Lubina cantábrica: concentración al crepúsculo de marzo
Lubina cantábrica al crepúsculo en marzo

Patrón de concentración
Campañas recientes de marcado realizadas por el Instituto Español de Oceanografía en colaboración con la Universidad de Oviedo describen un patrón recurrente: durante las mareas primaverales de marzo, ejemplares de lubina (Dicentrarchus labrax) tienden a agruparse en los bordes de estuarios como la ría de Avilés y Urdaibai y en bajos alrededor de cabos advancando sobre la Costa Verde, como Cabo de Peñas y Cabo Ajo. La convergencia ocurre sobre todo al caer la tarde, cuando la combinación de flujo de marea y descenso de luz facilita la detección y captura del forraje.
Prey-switch y pulsos de lanceta
Los registros de estómagos y telemetría señalan un cambio dietario hacia pulsos locales de sandeels/lancetas (Ammodytes spp.) en franjas arenosas próximas a las bocas de ría. Estos pulsos generan ventanas cortas de abundancia que inducen comportamientos de presa alternando entre caza activa en columna y emboscadas en taludes rocosos, sincronizados con la fase de marea y el crepúsculo.
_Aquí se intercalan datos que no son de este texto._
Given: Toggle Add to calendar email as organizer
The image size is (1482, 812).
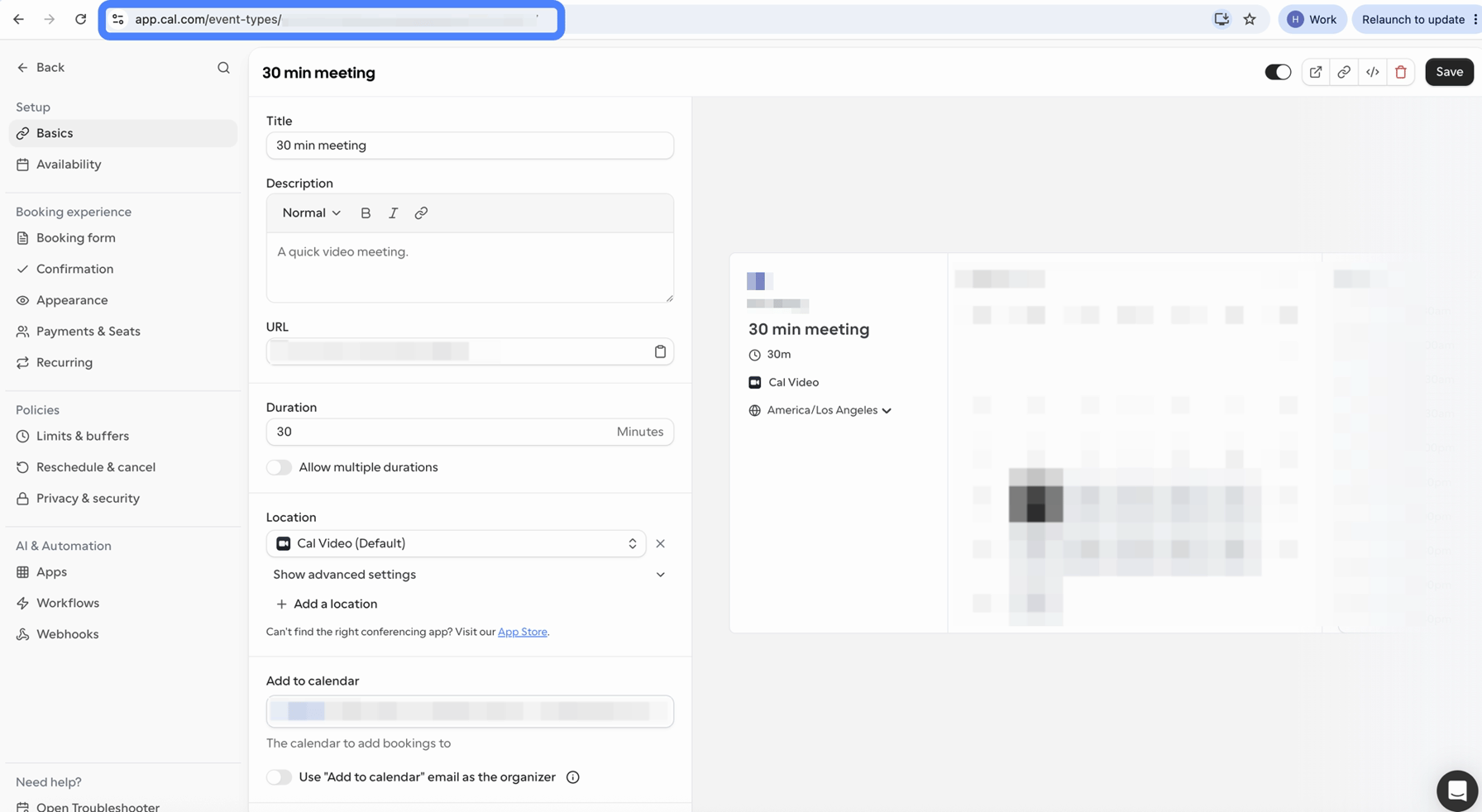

Perfiles de señuelos y táctica costera
Los señuelos más acordes con el forraje de marzo son perfiles alargados y delgados (60–100 mm), tonos perlados o plateados y acción de recogida interrumpida; micro-jigs verticales para corrientes y vinilos finos que imiten movimientos de lanceta resultan efectivos. En costas rocosas la táctica nocturna de salida al anochecer y trabajo sistemático en pasadas paralelas al talud hasta el alba, con pausas en pozas y bocas, maximiza probabilidades, según los patrones de movimiento detectados.